====== Data section
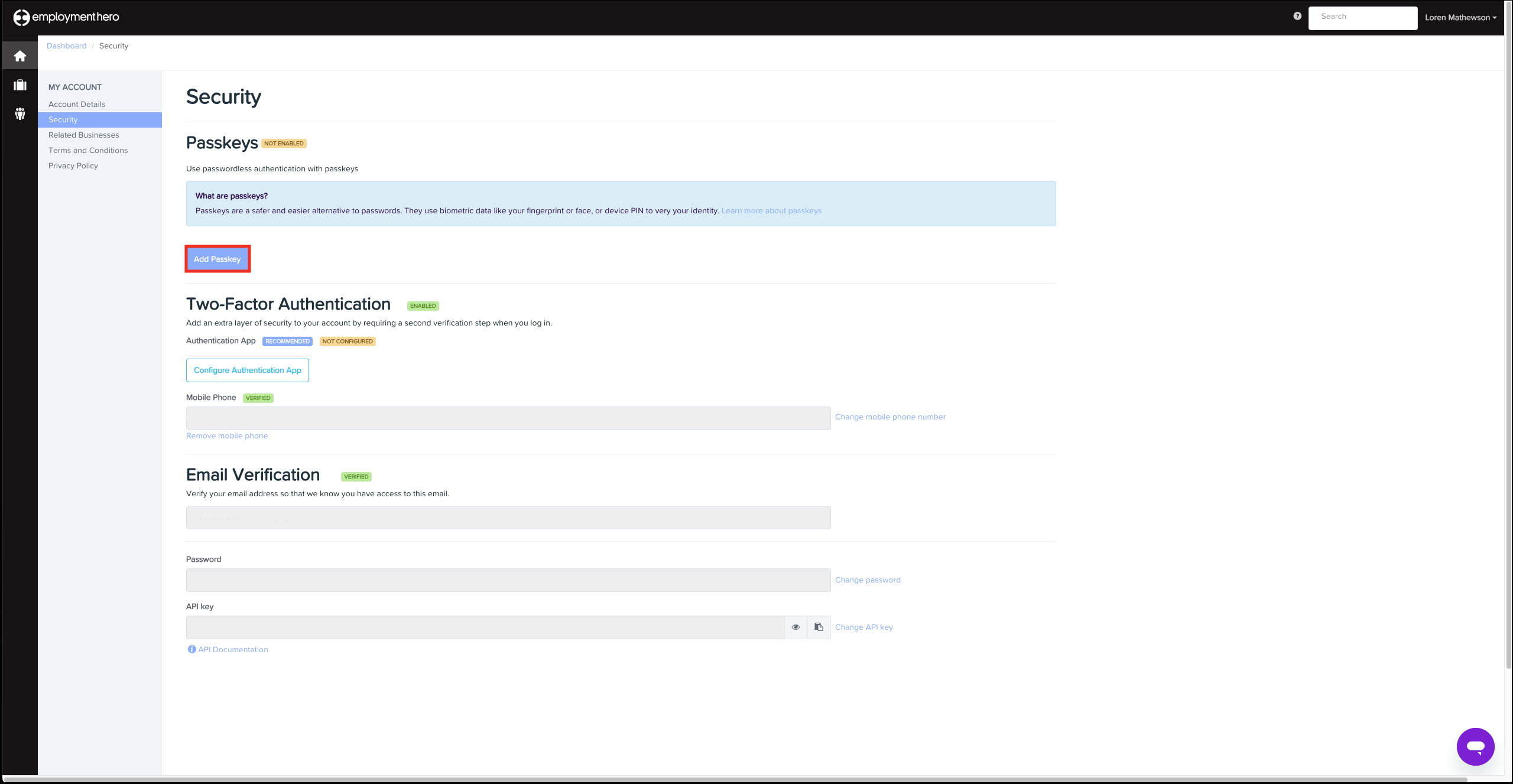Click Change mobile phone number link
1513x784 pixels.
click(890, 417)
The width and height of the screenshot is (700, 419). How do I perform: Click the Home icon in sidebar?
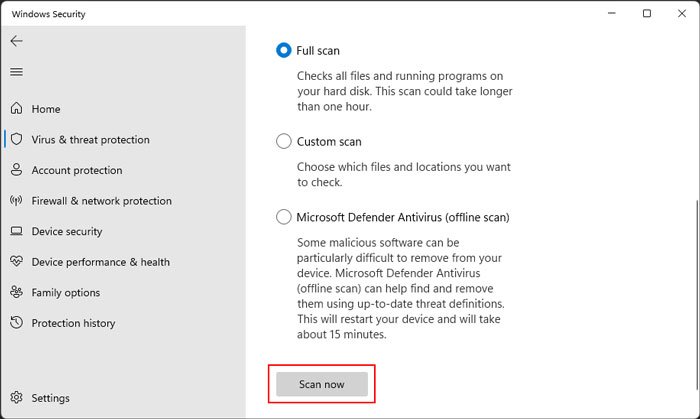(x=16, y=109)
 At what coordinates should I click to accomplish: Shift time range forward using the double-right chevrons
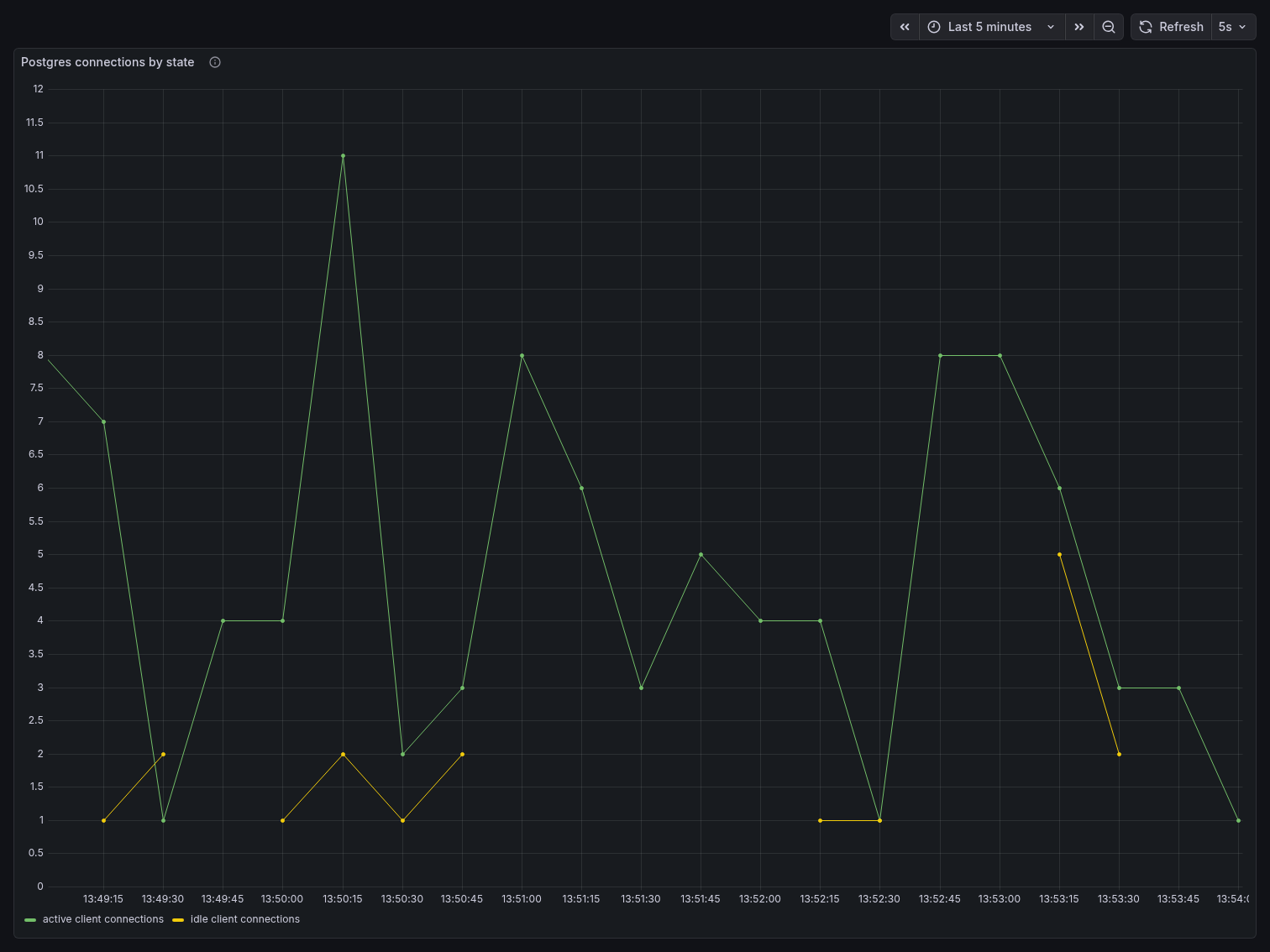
============
## Task description
Rewrite every line above with "sidebar" changed to "navigation bar" and nothing else altered. Leave the pictures out of your answer.

## Full solution
Click Change mobile phone number link
1513x784 pixels.
click(890, 417)
The width and height of the screenshot is (700, 419). How do I perform: Click the Home icon in navigation bar?
(x=16, y=109)
 At what coordinates should I click to accomplish: Shift time range forward using the double-right chevrons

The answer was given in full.